Face à ces crimes, la communauté internationale ne peut pas rester impuissante. S’agissant de tout ce qui concerne le patrimoine, un rapport sera remis dans quelques jours au président de la République qui annoncera un certain nombre de décisions - je ne veux pas anticiper sur son propos - lors de son intervention devant votre conférence générale le 17 novembre prochain. Ce qui est sûr, c’est que le rôle de l’UNESCO, Chère Irina, est central et sera central ; je salue, Madame la Directrice générale, votre mobilisation.

Je veux ajouter en cet instant - et on le comprendra j’en suis sûr - en notre nom à tous, une pensée particulière pour Khaled Assad, l’ancien conservateur du site de Palmyre décapité à la fin du mois d’août par Daech.
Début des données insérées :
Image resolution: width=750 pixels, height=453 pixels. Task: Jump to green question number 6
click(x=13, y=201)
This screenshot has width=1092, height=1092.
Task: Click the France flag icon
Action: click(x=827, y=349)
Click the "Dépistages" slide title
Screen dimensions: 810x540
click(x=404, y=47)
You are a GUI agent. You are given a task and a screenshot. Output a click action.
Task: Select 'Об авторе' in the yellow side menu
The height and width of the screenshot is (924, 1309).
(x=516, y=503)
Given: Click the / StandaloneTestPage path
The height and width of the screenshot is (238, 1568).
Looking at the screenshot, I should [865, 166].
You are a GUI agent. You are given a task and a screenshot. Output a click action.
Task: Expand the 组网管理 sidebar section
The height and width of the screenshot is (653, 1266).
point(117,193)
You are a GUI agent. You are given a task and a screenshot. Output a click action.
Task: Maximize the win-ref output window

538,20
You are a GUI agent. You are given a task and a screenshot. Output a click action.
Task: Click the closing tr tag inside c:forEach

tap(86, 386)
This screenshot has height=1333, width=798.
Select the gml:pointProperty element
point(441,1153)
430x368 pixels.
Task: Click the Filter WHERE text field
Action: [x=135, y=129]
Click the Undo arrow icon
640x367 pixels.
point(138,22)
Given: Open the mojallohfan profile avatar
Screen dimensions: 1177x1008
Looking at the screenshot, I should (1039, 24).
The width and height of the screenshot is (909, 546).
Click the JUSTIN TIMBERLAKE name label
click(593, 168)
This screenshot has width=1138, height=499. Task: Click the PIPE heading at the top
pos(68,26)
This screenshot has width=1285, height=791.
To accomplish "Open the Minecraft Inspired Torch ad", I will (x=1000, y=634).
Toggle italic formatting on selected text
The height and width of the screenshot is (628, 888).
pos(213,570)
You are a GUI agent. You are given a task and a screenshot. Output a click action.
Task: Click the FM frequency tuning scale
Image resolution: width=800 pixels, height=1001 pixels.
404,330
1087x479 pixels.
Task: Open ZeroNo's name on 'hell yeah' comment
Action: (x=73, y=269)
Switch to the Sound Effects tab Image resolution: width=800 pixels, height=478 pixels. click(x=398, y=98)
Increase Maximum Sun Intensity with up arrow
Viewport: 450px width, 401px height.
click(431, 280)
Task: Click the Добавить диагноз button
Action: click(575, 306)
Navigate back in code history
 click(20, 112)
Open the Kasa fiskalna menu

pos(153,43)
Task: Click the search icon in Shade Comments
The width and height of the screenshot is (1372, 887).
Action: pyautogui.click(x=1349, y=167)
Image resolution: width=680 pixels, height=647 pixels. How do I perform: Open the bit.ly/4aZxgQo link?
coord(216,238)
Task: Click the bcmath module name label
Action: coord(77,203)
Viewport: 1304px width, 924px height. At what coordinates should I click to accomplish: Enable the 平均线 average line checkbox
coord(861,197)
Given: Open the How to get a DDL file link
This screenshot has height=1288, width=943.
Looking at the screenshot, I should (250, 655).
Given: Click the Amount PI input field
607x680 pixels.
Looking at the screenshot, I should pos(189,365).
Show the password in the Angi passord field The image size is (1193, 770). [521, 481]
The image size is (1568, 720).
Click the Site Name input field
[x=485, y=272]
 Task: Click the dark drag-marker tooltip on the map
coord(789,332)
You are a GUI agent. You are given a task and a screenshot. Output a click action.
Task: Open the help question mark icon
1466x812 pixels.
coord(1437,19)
Personnellement je le connaissais, c’était un homme exceptionnel dont toute la vie a été consacrée au savoir et à la paix. Les barbares de Daech l’ont assassiné mais ils ne pourront pas décapiter sa mémoire.

Au-delà du 70e anniversaire, 2015, ce sont aussi les dix ans de la Convention de 2005 sur la diversité culturelle dont mon pays a été un des inspirateurs. L’enjeu aujourd’hui, c’est l’adaptation de cette Convention à la révolution numérique. Des travaux ont été engagés au sein de l’UNESCO sur cette question. Nous les soutenons avec un double mot d’ordre : il faut mettre le numérique au service de la diversité culturelle et il faut éviter que le numérique ne conduise à l’uniformisation.

Enfin, 2015 c’est l’année de la COP21, la Conférence de Paris pour le climat. Elle va débuter à la fin de ce mois et j’aurai la responsabilité de la présider. Je rappelle souvent cette anecdote. C’était il y a trois ans à Varsovie, lorsque j’ai proposé au nom de la France que nous soyons choisi - choix facilité par le fait que nous étions les seuls candidats - j’ai donc été ou plutôt la France a été élue par acclamation et à l’issue de cette séance, tous les participants qui n’étaient pas tous francophones - beaucoup parlaient anglais- sont venus me voir et m’ont tenu un très court propos à peu près toujours identique et dont je comprends aujourd’hui le vrai sens : « Monsieur Fabius, good luck ! ».

La Conférence va donc débuter d’ici quelques jours, elle sera l’aboutissement de nombreux mois de travail, de négociations, de mobilisation. L’UNESCO - et j’en remercie Irina Bokova - a pris toute sa part dans la préparation de cette conférence en accueillant plusieurs événements importants auxquels j’ai eu le plaisir de participer. Je pense en particulier au sommet « Entreprises et climat » au mois de mai, à la Journée mondiale des océans au mois de juin et à la magnifique conférence scientifique de juillet qui a réuni plus de 2000 experts du monde entier, sans doute le plus grand rassemblement de la communauté scientifique avant la conférence de Paris. Tous ces événements auxquels s’ajoutent les programmes scientifiques de l’UNESCO ont contribué à la dynamique positive qui, nous l’espérons, conduira au succès absolument indispensable en décembre.

Maintenant, après avoir passé la parole à Mme la Directrice générale, je vous proposerai de passer à une autre partie de notre réception, mais, là encore, nous retombons sur l’UNESCO qui nous a fait l’honneur de classer en 2010 le repas gastronomique des Français au patrimoine culturel immatériel de l’humanité. Il ne s’agit pas ce soir de repas mais plutôt d’une légère introduction à la gastronomie française. J’espère que ce qui vous sera servi ce soir ne conduira personne à demander immédiatement notre radiation du patrimoine de l’UNESCO.

Chers Amis, vous êtes chez vous, la parole est à Irina Bokova, je vous remercie.